L’hémianopsie binasale isolée est extrêmement rare. Par opposition à son homologue, l’hémianopsie bitemporale, l’hémianopsie binasale a probablement plus à voir avec les yeux, y compris la tête du nerf optique, qu’avec le cerveau. Dans une étude portant sur 100 patients référés pour une évaluation neuro-ophtalmologique, huit d’entre eux présentaient des anomalies du champ visuel binasal, dont six étaient causées par une atteinte bilatérale de la tête du nerf optique, comme des drusen de la papille optique ou une maladie rétinienne bilatérale comme la rétinite pigmentaire. Les deux autres cas ont été causés par une hydrocéphalie congénitale, où le troisième ventricule distendu aurait poussé les nerfs optiques intracrâniens latéralement contre la partie supraclinoïde des artères carotides internes (Salinas-Garcia & Smith 1978).
L’hémianopsie binasale peut, de façon concevable, être causée par une athérosclérose ou un anévrisme bilatéral des artères carotides internes comprimant simultanément les fibres adjacentes non croisées des deux nerfs optiques.
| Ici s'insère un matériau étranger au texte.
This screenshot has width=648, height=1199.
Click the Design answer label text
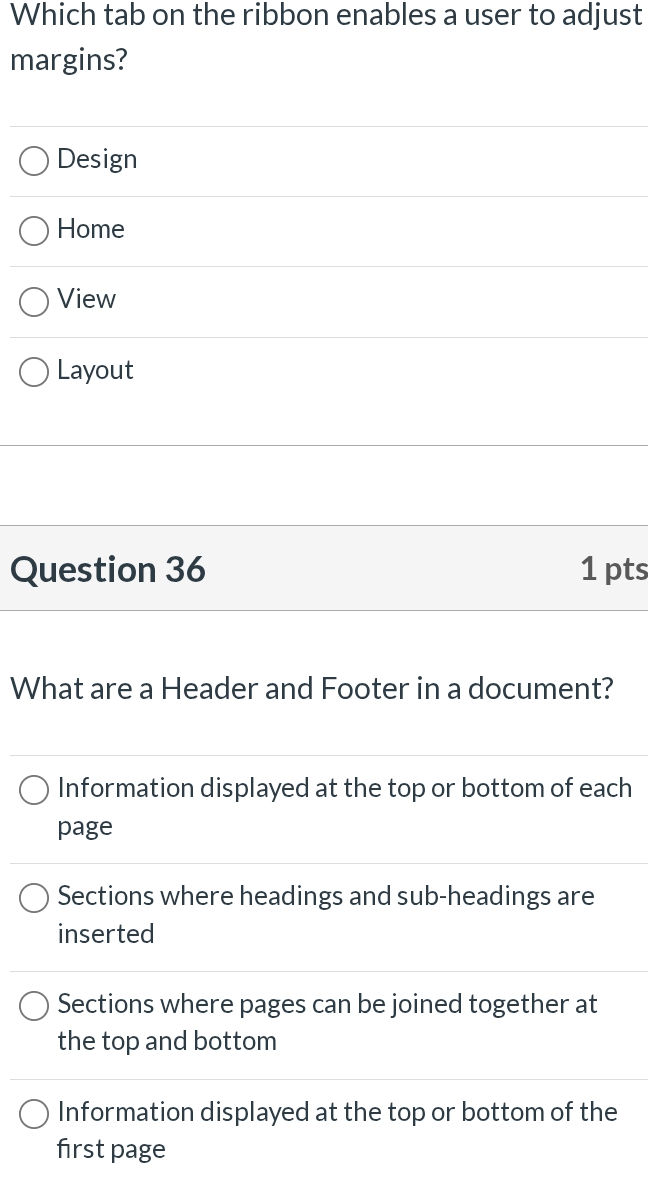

Cependant, la documentation de cette relation de cause à effet dans la littérature repose principalement sur l’examen de matériel post-mortem (Smith 1905) et sur la combinaison de la périmétrie par écran tangent, de l’ophtalmoscopie et des rayons X (Knapp 1932). De façon surprenante, à l’exception d’un seul cas (Fabian 1980), nous n’avons pas trouvé de cas d’hémianopsie binasale causée par une athérosclérose de la carotide interne documentée par les techniques d’imagerie modernes.
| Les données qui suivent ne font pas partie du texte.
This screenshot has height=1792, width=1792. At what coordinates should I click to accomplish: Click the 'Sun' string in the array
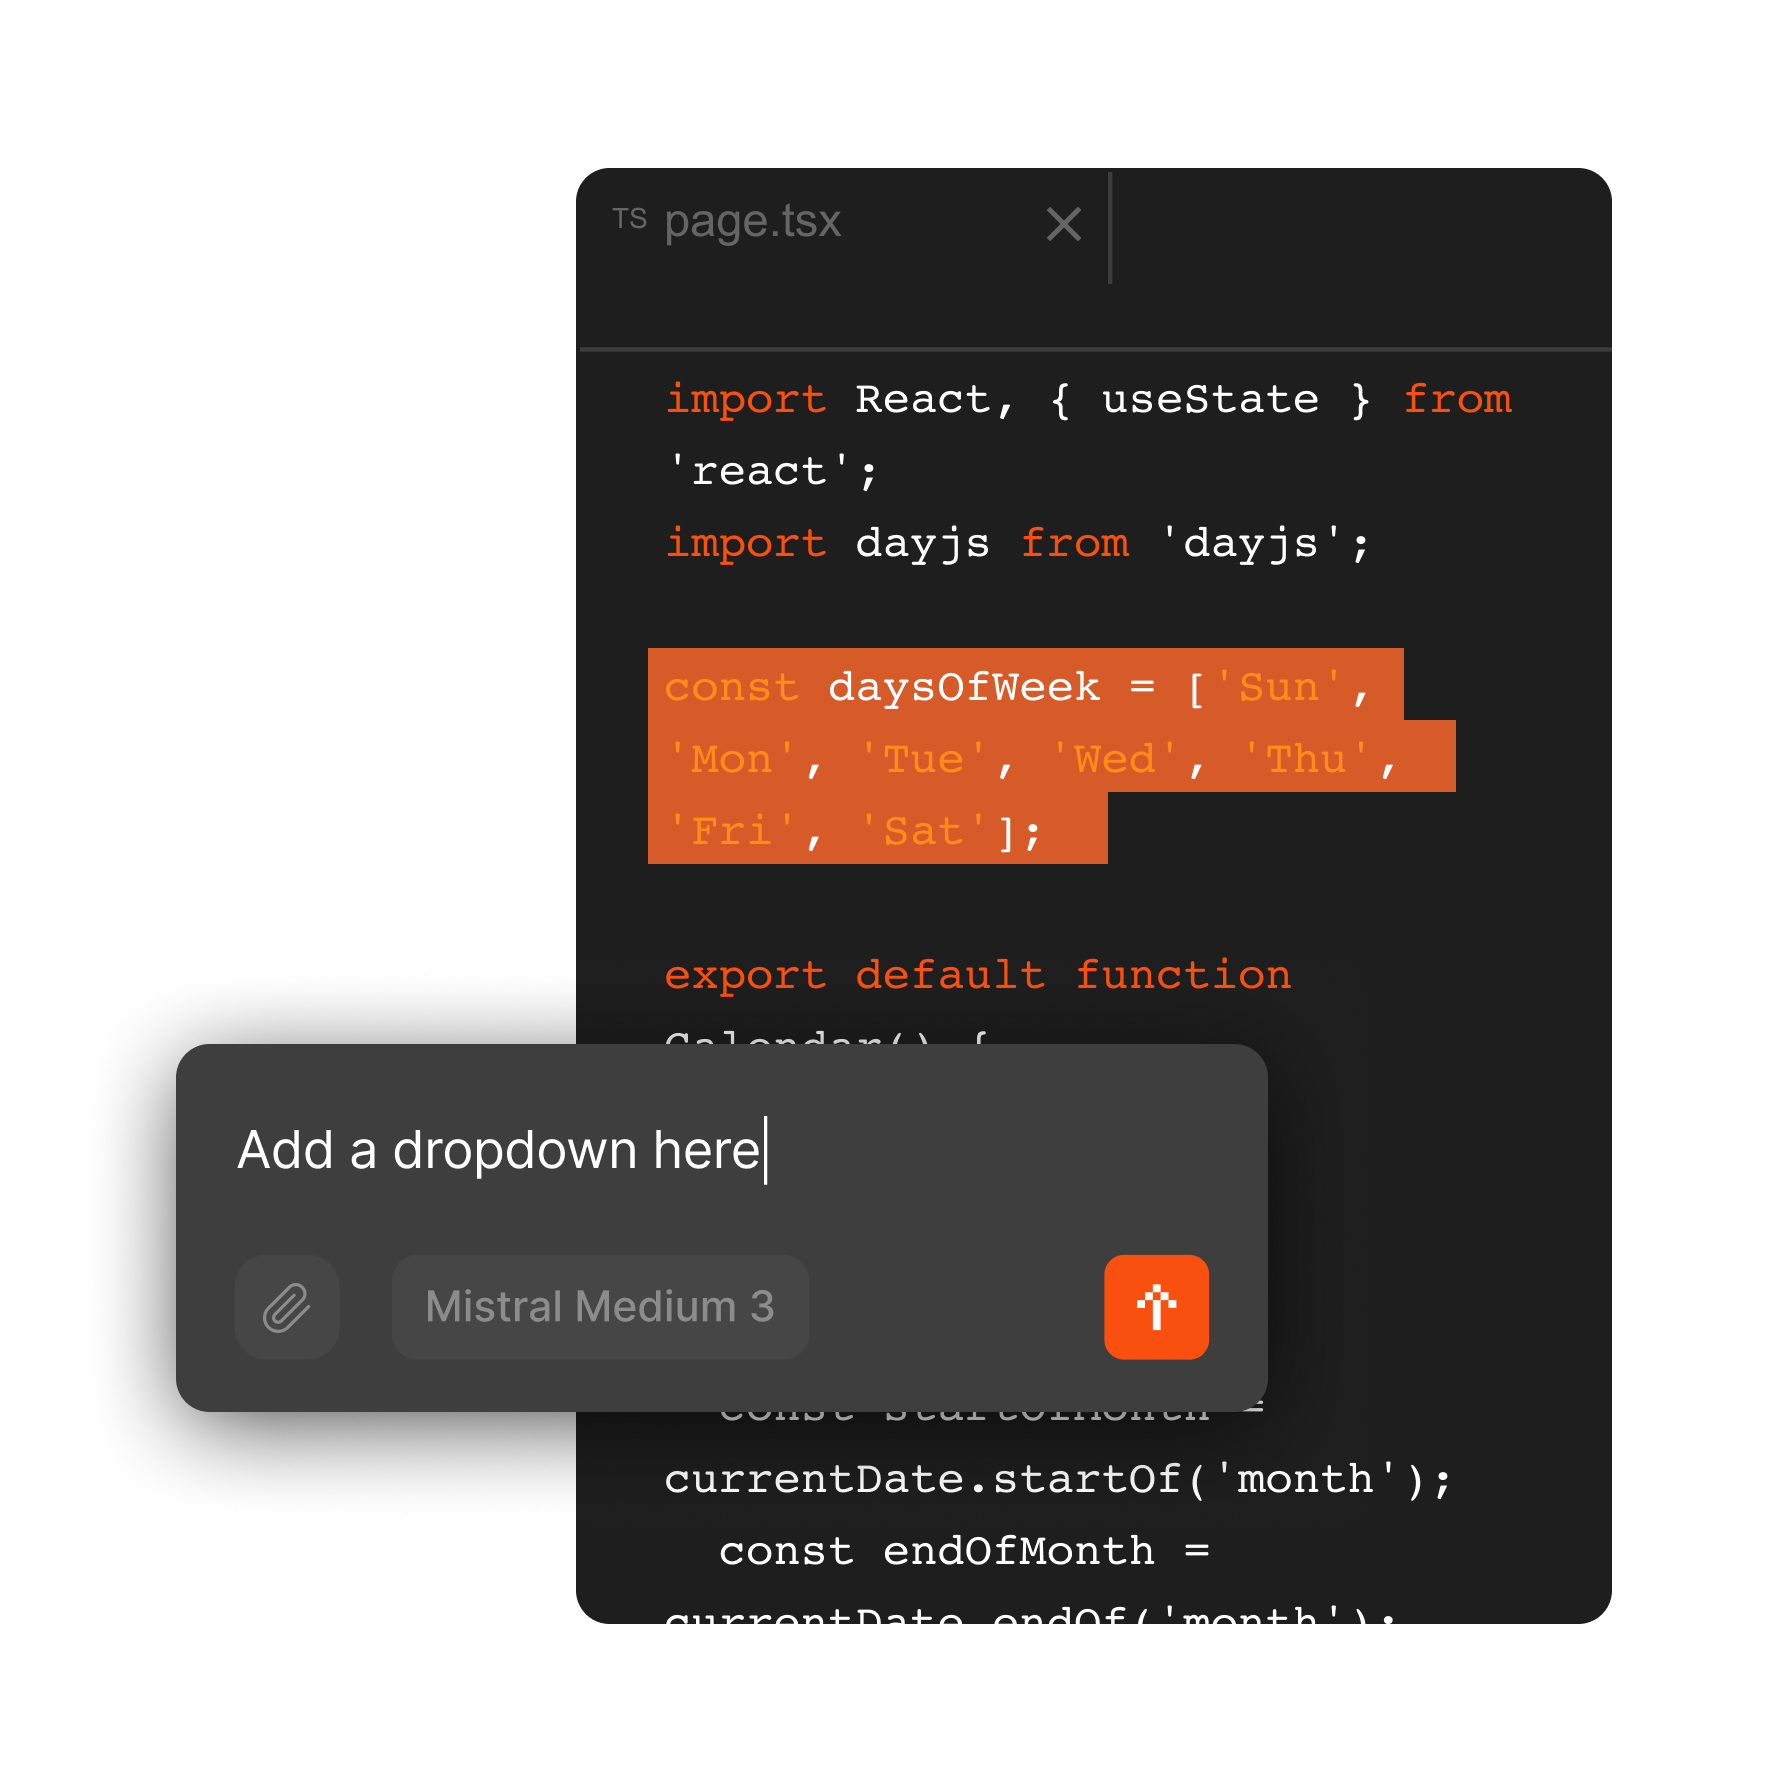1278,687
Notre patient présentait une hémianopsie binasale ne respectant pas la ligne médiane verticale, ce qui est caractéristique de ce type de défaut de champ hémianopique. Les maculas ont été épargnées préservant une bonne acuité visuelle centrale. Une partie importante des champs temporaux inférieurs était affectée, surtout dans l’œil gauche. En correspondance avec les défauts de champ, un amincissement de la couche de fibres nerveuses rétiniennes péripapillaires a été noté sur l’OCT, très probablement causé par une dégénérescence axonale rétrograde comme cela est également observé dans les lésions du chiasma (Ostri et al. 2012). Il n’y avait aucun signe de glaucome ; les pressions intraoculaires étaient constamment normales, les disques optiques n’étaient pas excavés et les défauts du champ visuel étaient stables malgré l’absence de traitement antiglaucomateux. La tomodensitométrie était normale, à l’exception d’une calcification bilatérale dense et d’une légère dolichoectasie des artères carotides internes intracrâniennes adjacentes aux fibres axonales non croisées des nerfs optiques préchiasmatiques et les comprimant très probablement. Nous recommandons une tomodensitométrie de la région chiasmatique pour les patients présentant des défauts du champ visuel binasal et une atrophie optique, où l’apparence de la papille optique et les lectures de la pression intraoculaire parlent contre le glaucome.